[<prev] [next>] [<thread-prev] [thread-next>] [day] [month] [year] [list]
Message-ID: <20180221193832.GE1996@nanopsycho>
Date: Wed, 21 Feb 2018 20:38:32 +0100
From: Jiri Pirko <jiri@...nulli.us>
To: Alexander Duyck <alexander.duyck@...il.com>
Cc: Jakub Kicinski <kubakici@...pl>,
"Samudrala, Sridhar" <sridhar.samudrala@...el.com>,
"Michael S. Tsirkin" <mst@...hat.com>,
Stephen Hemminger <stephen@...workplumber.org>,
David Miller <davem@...emloft.net>,
Netdev <netdev@...r.kernel.org>,
virtualization@...ts.linux-foundation.org,
virtio-dev@...ts.oasis-open.org,
"Brandeburg, Jesse" <jesse.brandeburg@...el.com>,
"Duyck, Alexander H" <alexander.h.duyck@...el.com>,
Jason Wang <jasowang@...hat.com>,
Siwei Liu <loseweigh@...il.com>
Subject: Re: [RFC PATCH v3 0/3] Enable virtio_net to act as a backup for a
passthru device
Wed, Feb 21, 2018 at 06:56:35PM CET, alexander.duyck@...il.com wrote:
>On Wed, Feb 21, 2018 at 8:58 AM, Jiri Pirko <jiri@...nulli.us> wrote:
>> Wed, Feb 21, 2018 at 05:49:49PM CET, alexander.duyck@...il.com wrote:
>>>On Wed, Feb 21, 2018 at 8:11 AM, Jiri Pirko <jiri@...nulli.us> wrote:
>>>> Wed, Feb 21, 2018 at 04:56:48PM CET, alexander.duyck@...il.com wrote:
>>>>>On Wed, Feb 21, 2018 at 1:51 AM, Jiri Pirko <jiri@...nulli.us> wrote:
>>>>>> Tue, Feb 20, 2018 at 11:33:56PM CET, kubakici@...pl wrote:
>>>>>>>On Tue, 20 Feb 2018 21:14:10 +0100, Jiri Pirko wrote:
>>>>>>>> Yeah, I can see it now :( I guess that the ship has sailed and we are
>>>>>>>> stuck with this ugly thing forever...
>>>>>>>>
>>>>>>>> Could you at least make some common code that is shared in between
>>>>>>>> netvsc and virtio_net so this is handled in exacly the same way in both?
>>>>>>>
>>>>>>>IMHO netvsc is a vendor specific driver which made a mistake on what
>>>>>>>behaviour it provides (or tried to align itself with Windows SR-IOV).

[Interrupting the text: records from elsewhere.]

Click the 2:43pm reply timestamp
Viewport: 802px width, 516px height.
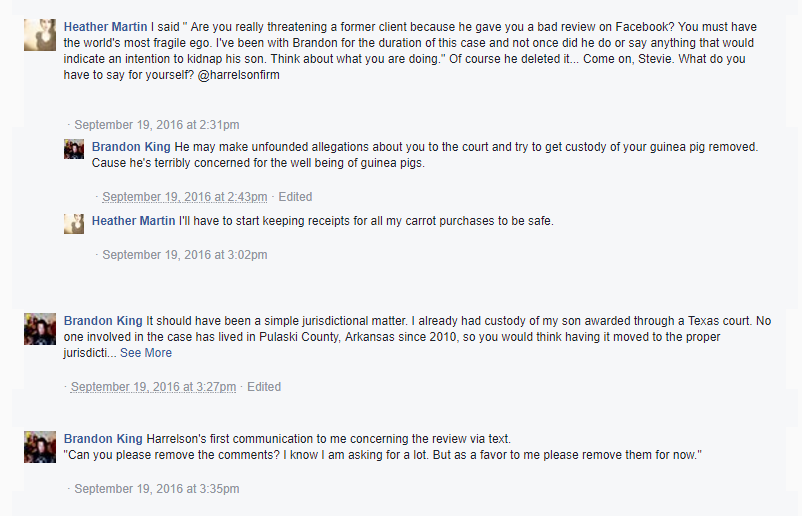tap(185, 197)
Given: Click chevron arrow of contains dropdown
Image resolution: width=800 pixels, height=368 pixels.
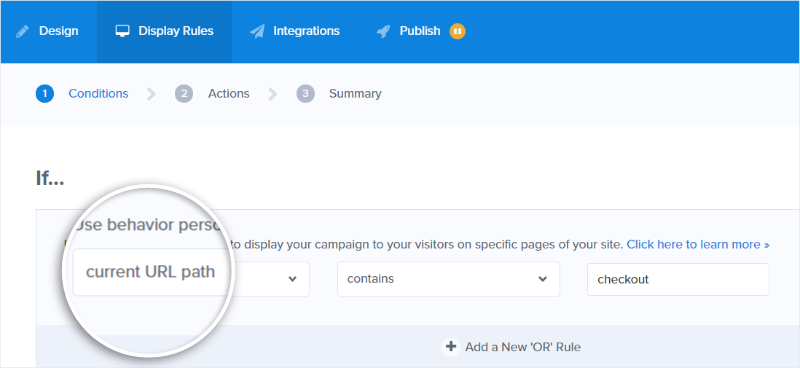Looking at the screenshot, I should [543, 279].
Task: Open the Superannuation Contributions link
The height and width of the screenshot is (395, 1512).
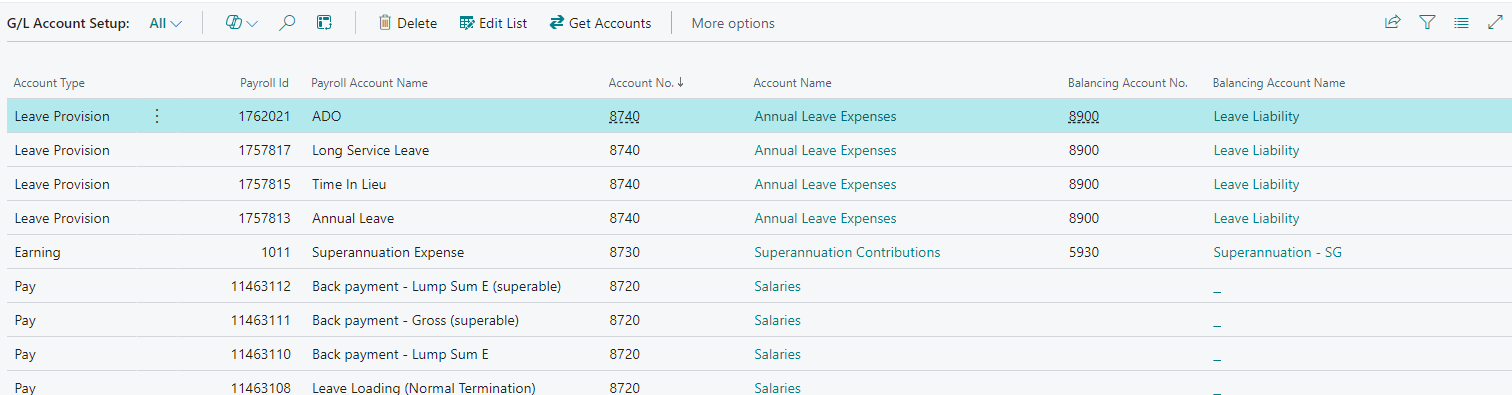Action: [847, 252]
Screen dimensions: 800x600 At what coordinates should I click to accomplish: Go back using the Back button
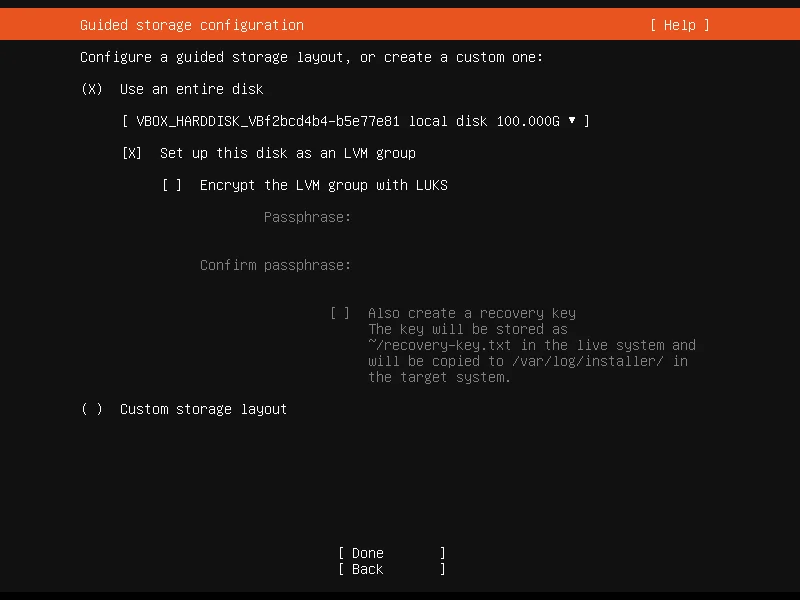tap(392, 569)
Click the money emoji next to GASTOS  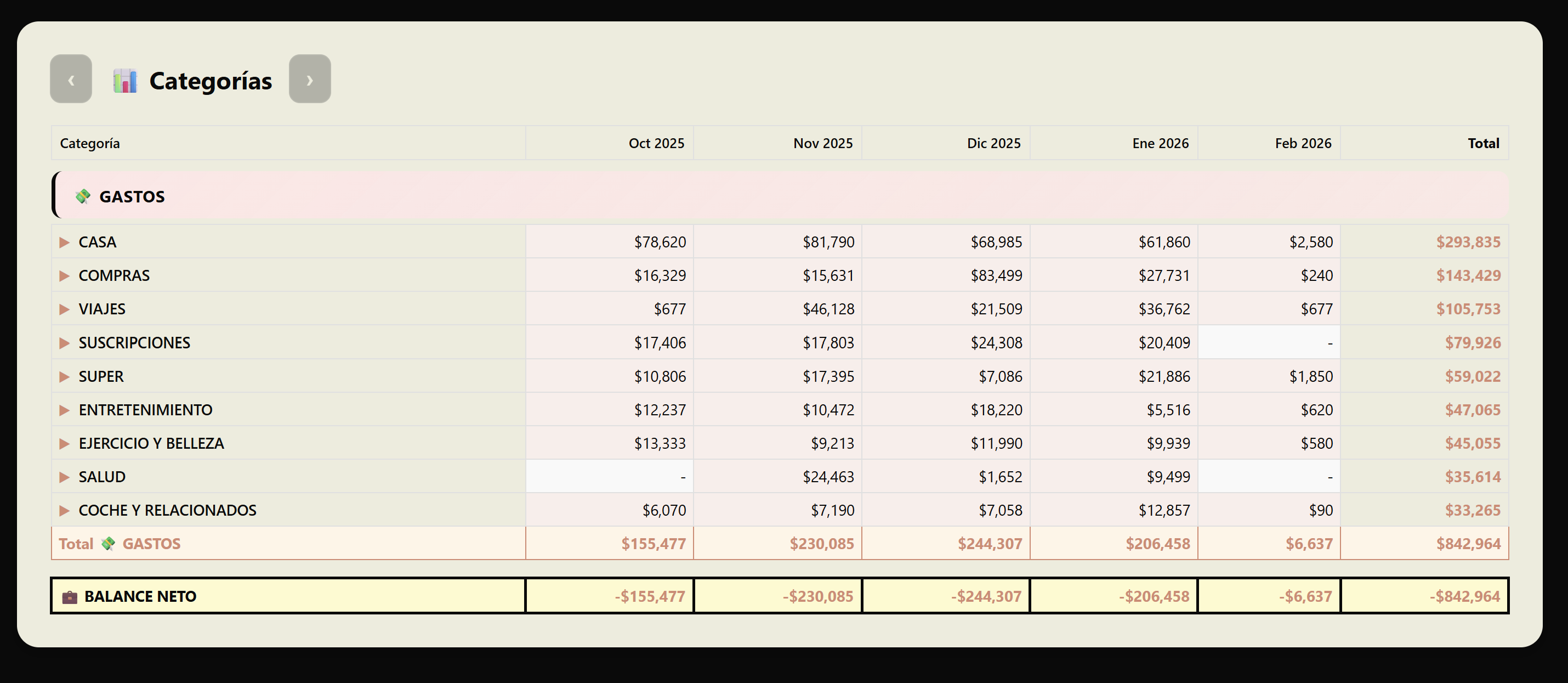point(83,196)
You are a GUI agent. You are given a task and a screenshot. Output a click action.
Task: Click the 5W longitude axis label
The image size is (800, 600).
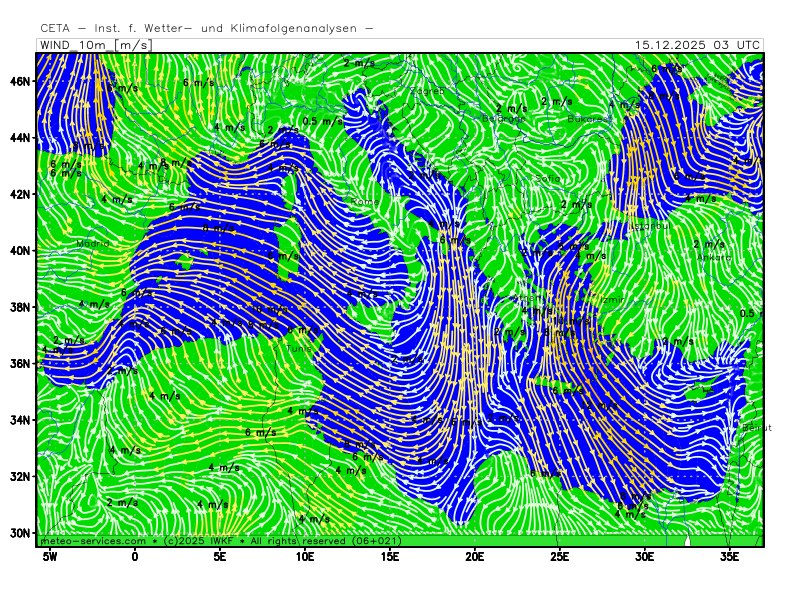pyautogui.click(x=50, y=555)

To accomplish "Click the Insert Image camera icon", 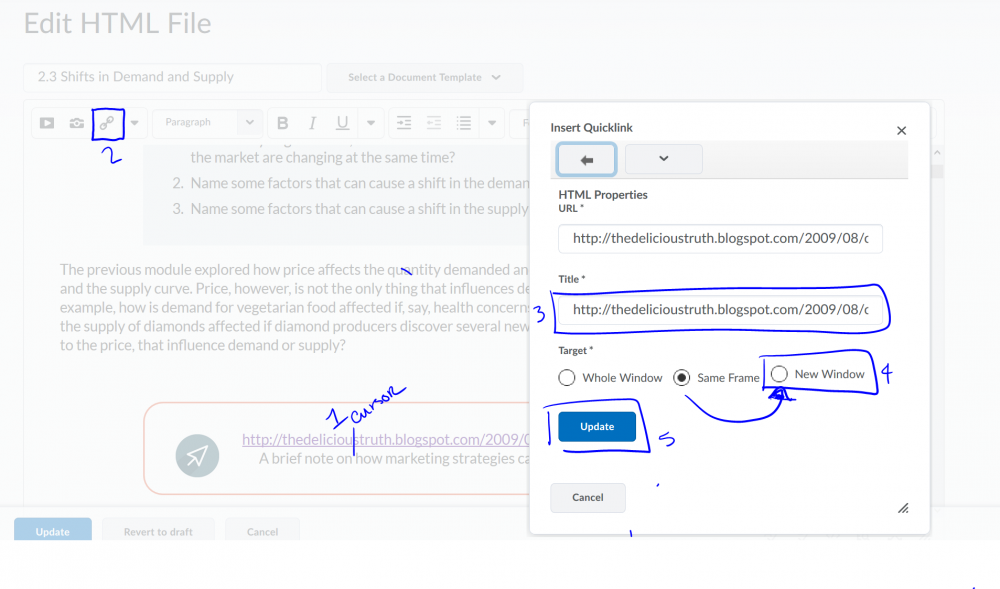I will (x=76, y=123).
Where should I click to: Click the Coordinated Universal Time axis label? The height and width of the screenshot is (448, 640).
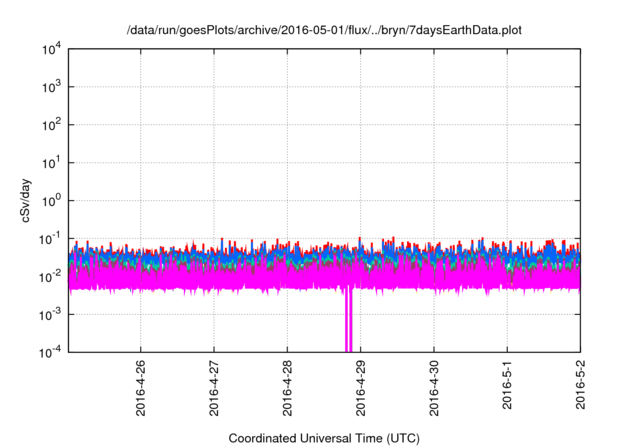[324, 438]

>>>>>>>Let's not make a far, far more commonly deployed and important driver
>>>>>>>(virtio) bug-compatible with netvsc.
>>>>>>
>>>>>> Yeah. netvsc solution is a dangerous precedent here and in my opinition
>>>>>> it was a huge mistake to merge it. I personally would vote to unmerge it
>>>>>> and make the solution based on team/bond.
>>>>>>
>>>>>>
>>>>>>>
>>>>>>>To Jiri's initial comments, I feel the same way, in fact I've talked to
>>>>>>>the NetworkManager guys to get auto-bonding based on MACs handled in
>>>>>>>user space. I think it may very well get done in next versions of NM,
>>>>>>>but isn't done yet. Stephen also raised the point that not everybody is
>>>>>>>using NM.
>>>>>>
>>>>>> Can be done in NM, networkd or other network management tools.
>>>>>> Even easier to do this in teamd and let them all benefit.
>>>>>>
>>>>>> Actually, I took a stab to implement this in teamd. Took me like an hour
>>>>>> and half.
>>>>>>
>>>>>> You can just run teamd with config option "kidnap" like this:
>>>>>> # teamd/teamd -c '{"kidnap": true }'
>>>>>>
>>>>>> Whenever teamd sees another netdev to appear with the same mac as his,
>>>>>> or whenever teamd sees another netdev to change mac to his,
>>>>>> it enslaves it.
>>>>>>
>>>>>> Here's the patch (quick and dirty):
>>>>>>
>>>>>> Subject: [patch teamd] teamd: introduce kidnap feature
>>>>>>
>>>>>> Signed-off-by: Jiri Pirko <jiri@...lanox.com>
>>>>>
>>>>>So this doesn't really address the original problem we were trying to
>>>>>solve. You asked earlier why the netdev name mattered and it mostly
>>>>>has to do with configuration. Specifically what our patch is
>>>>>attempting to resolve is the issue of how to allow a cloud provider to
>>>>>upgrade their customer to SR-IOV support and live migration without
>>>>>requiring them to reconfigure their guest. So the general idea with
>>>>>our patch is to take a VM that is running with virtio_net only and
>>>>>allow it to instead spawn a virtio_bypass master using the same netdev
>>>>>name as the original virtio, and then have the virtio_net and VF come
>>>>>up and be enslaved by the bypass interface. Doing it this way we can
>>>>>allow for multi-vendor SR-IOV live migration support using a guest
>>>>>that was originally configured for virtio only.
>>>>>
>>>>>The problem with your solution is we already have teaming and bonding
>>>>>as you said. There is already a write-up from Red Hat on how to do it
>>>>>(https://access.redhat.com/documentation/en-us/red_hat_virtualization/4.1/html/virtual_machine_management_guide/sect-migrating_virtual_machines_between_hosts).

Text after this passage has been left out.